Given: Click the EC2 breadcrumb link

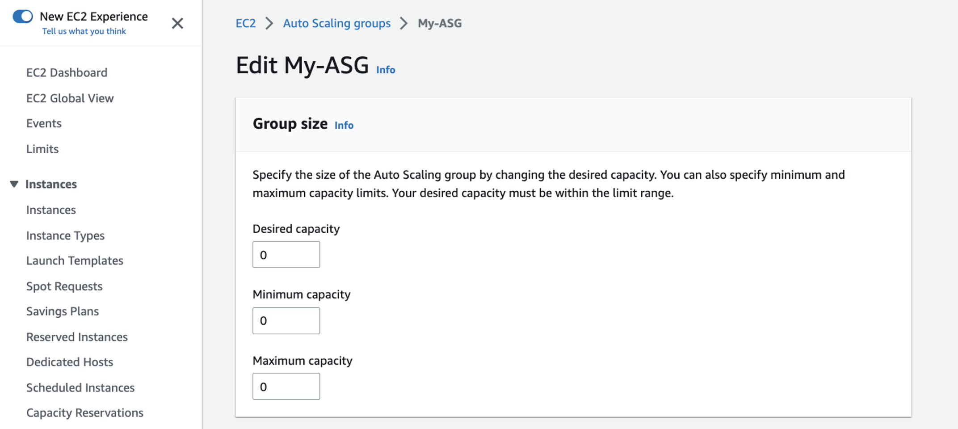Looking at the screenshot, I should tap(245, 23).
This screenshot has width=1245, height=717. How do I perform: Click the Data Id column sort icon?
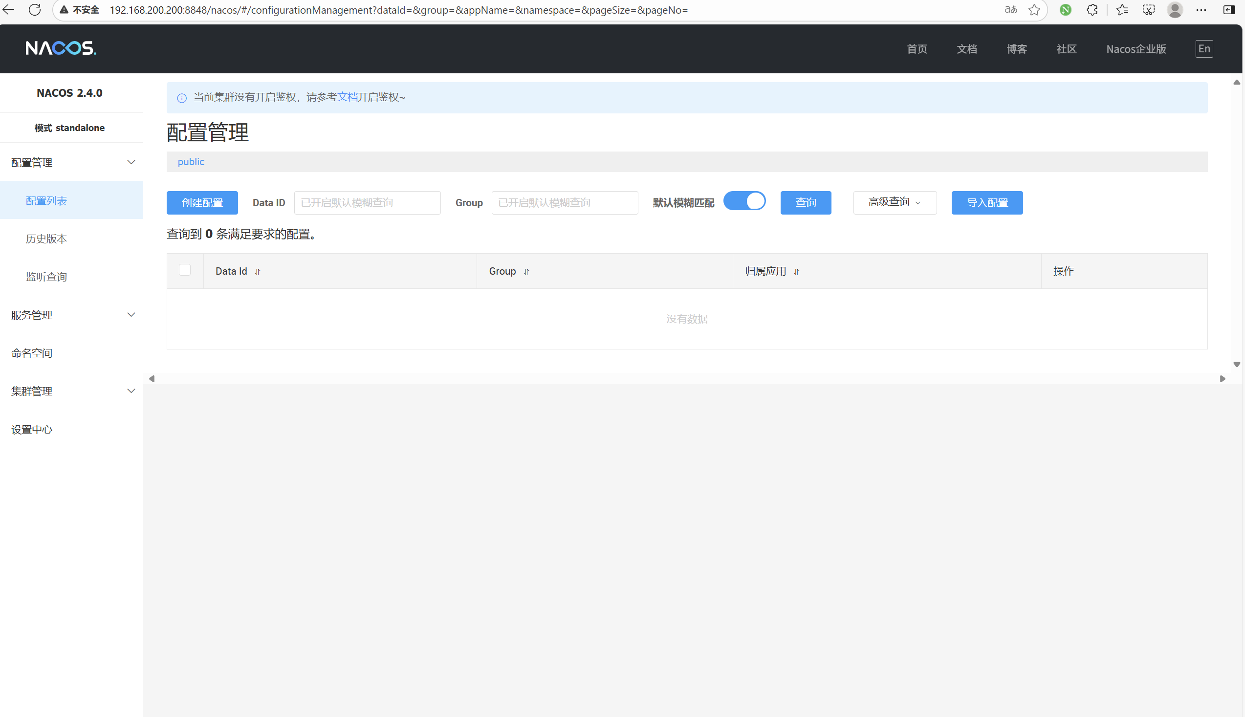pos(258,272)
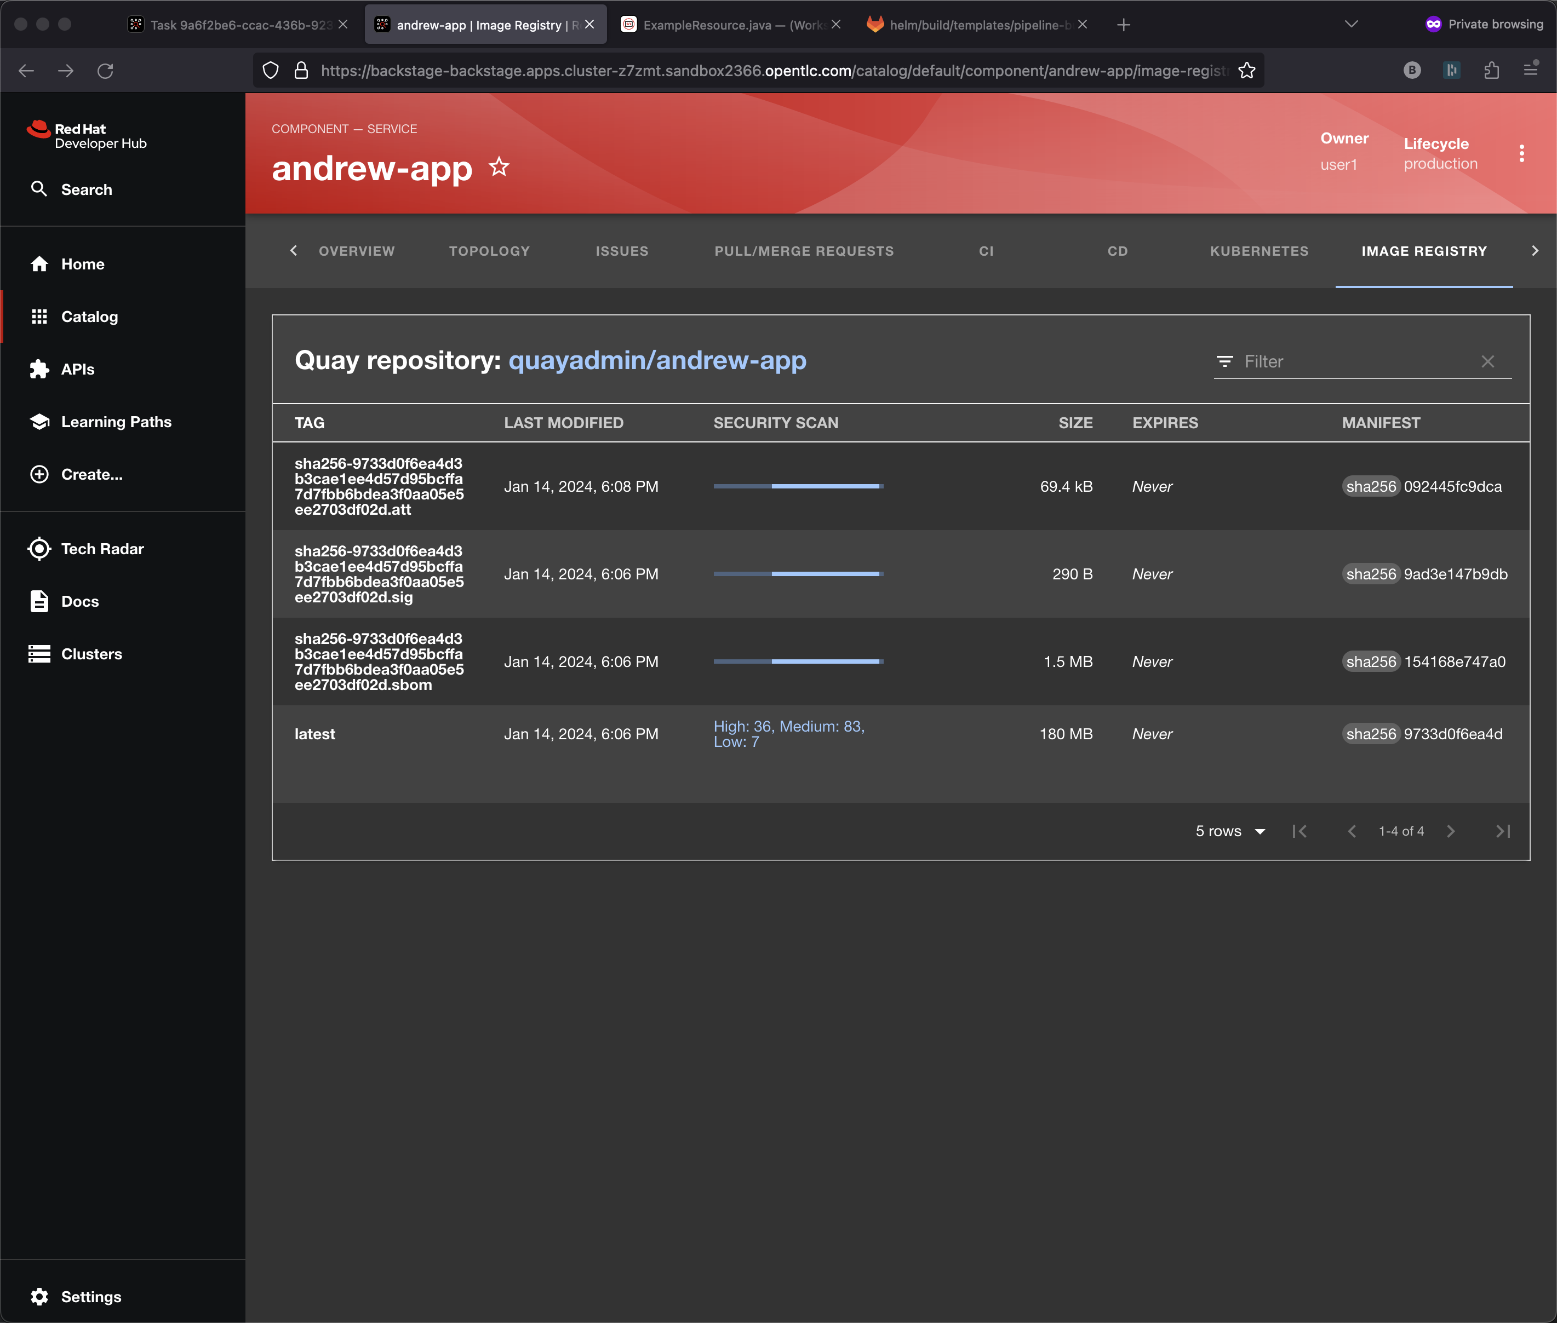Image resolution: width=1557 pixels, height=1323 pixels.
Task: Open the Clusters sidebar item
Action: pos(91,654)
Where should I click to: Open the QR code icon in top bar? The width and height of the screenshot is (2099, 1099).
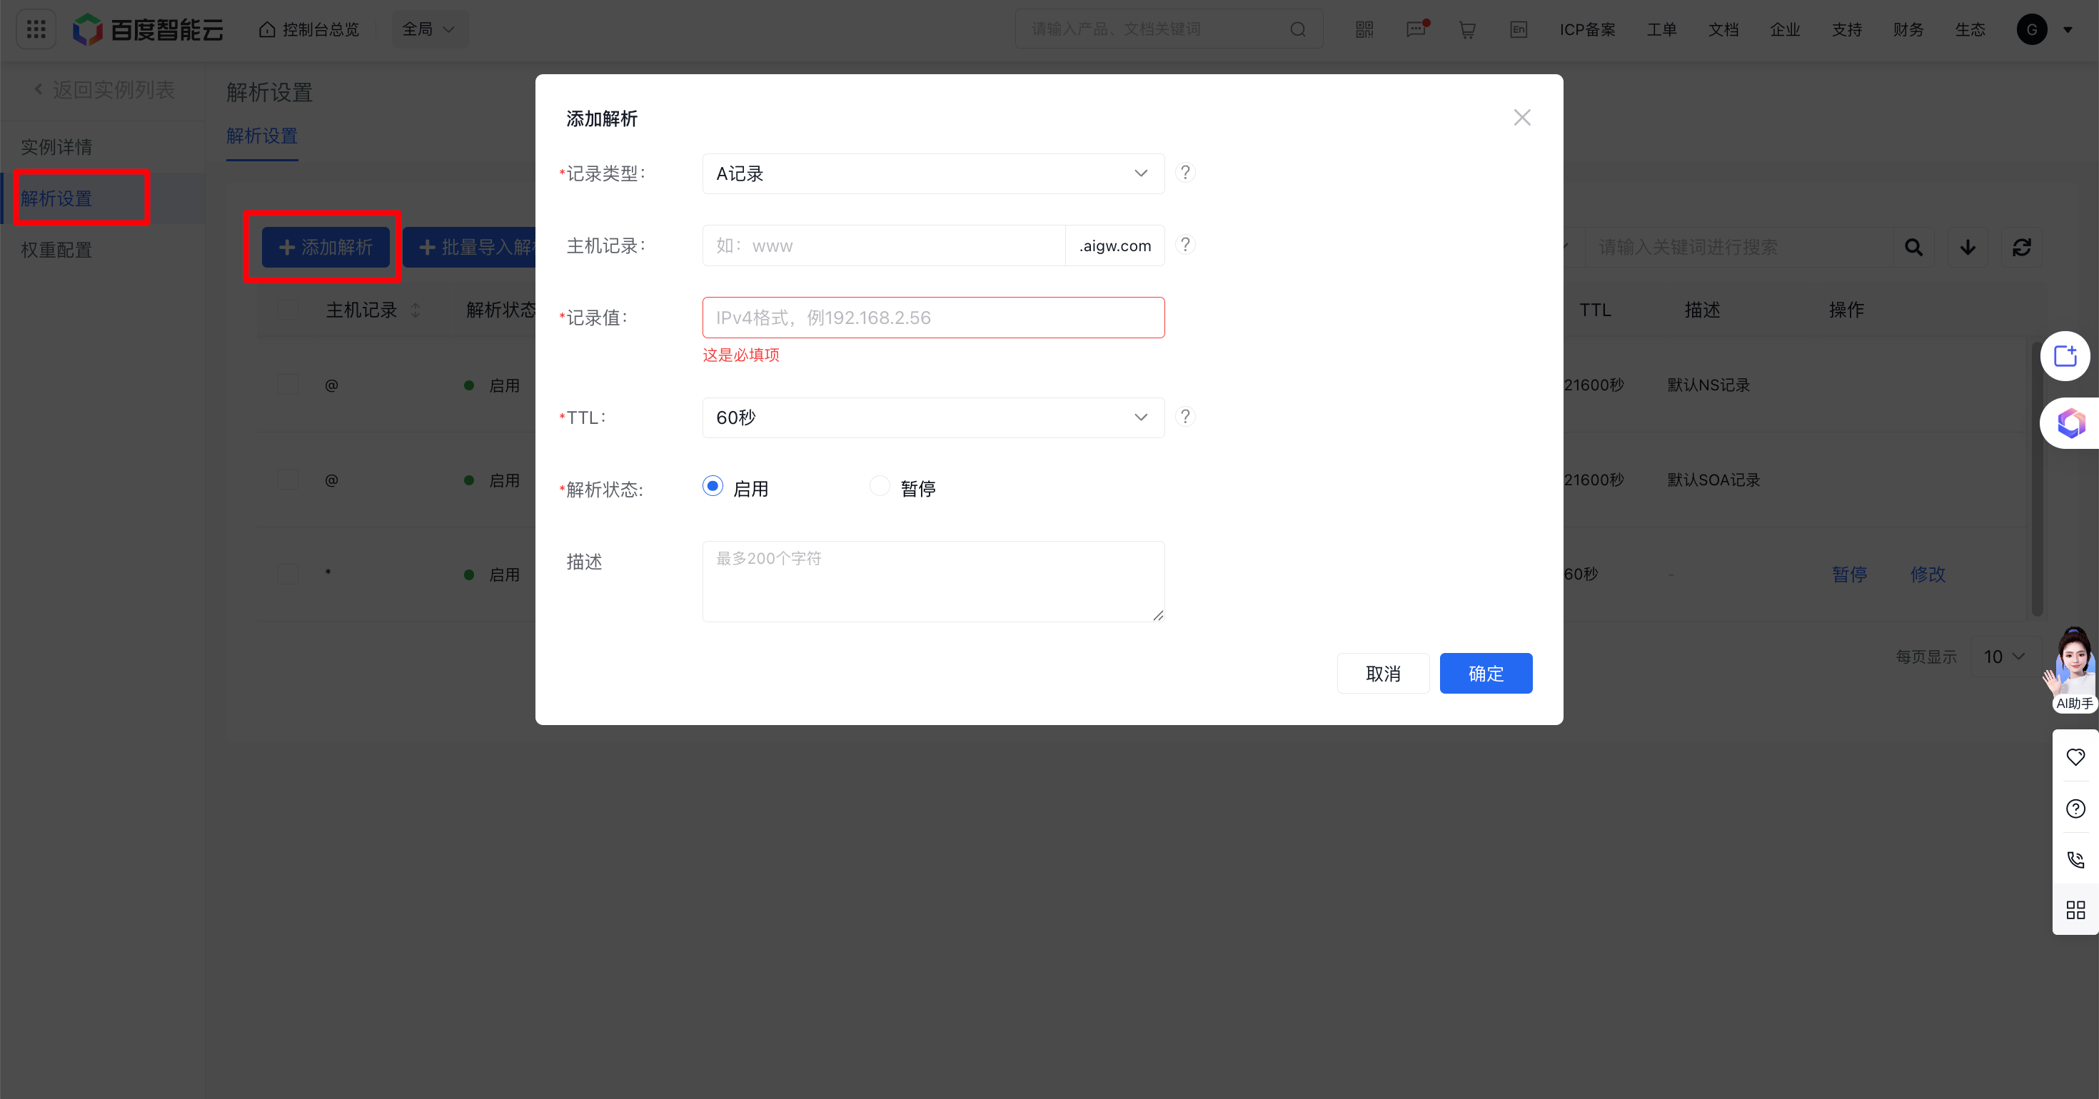(1364, 29)
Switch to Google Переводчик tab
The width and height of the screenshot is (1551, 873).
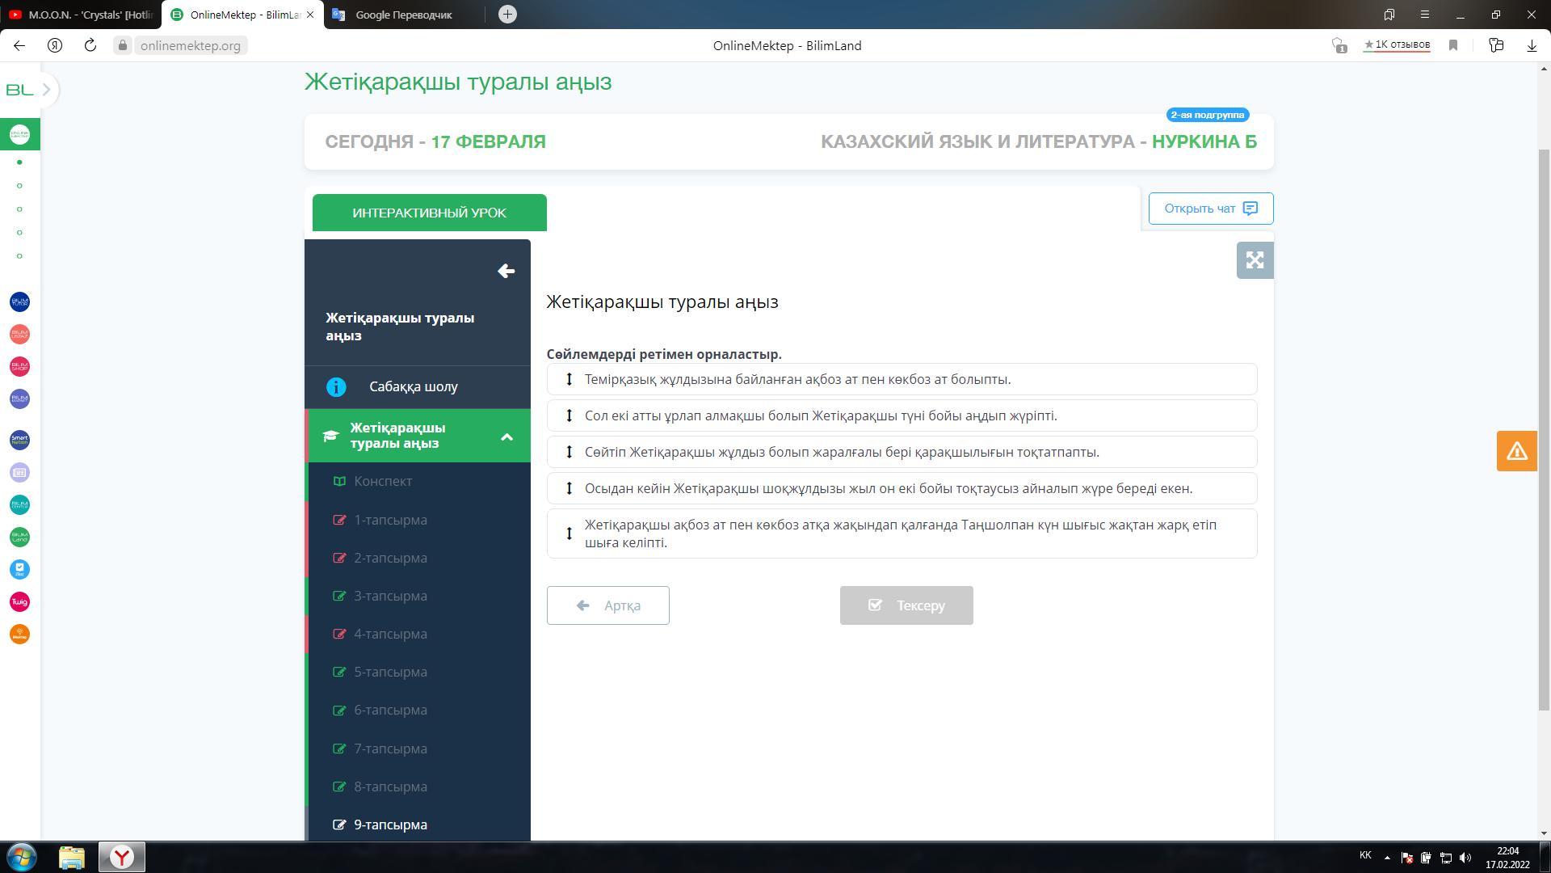coord(403,15)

==================================================

WORK INSTRUCTION:
Once the pictures are set aside, give the listing again word for word.

SOLUTION TO THIS EXERCISE:
Given: Click the EC2 breadcrumb link

Looking at the screenshot, I should tap(245, 23).
This screenshot has width=1245, height=717. How do I perform: Click the Data Id column sort icon?
pos(258,272)
Image resolution: width=1557 pixels, height=1323 pixels.
Task: Open the Clusters sidebar item
Action: pos(91,654)
Where should I click to: Open the QR code icon in top bar? The width and height of the screenshot is (2099, 1099).
(1364, 29)
Switch to Google Переводчик tab
The width and height of the screenshot is (1551, 873).
coord(403,15)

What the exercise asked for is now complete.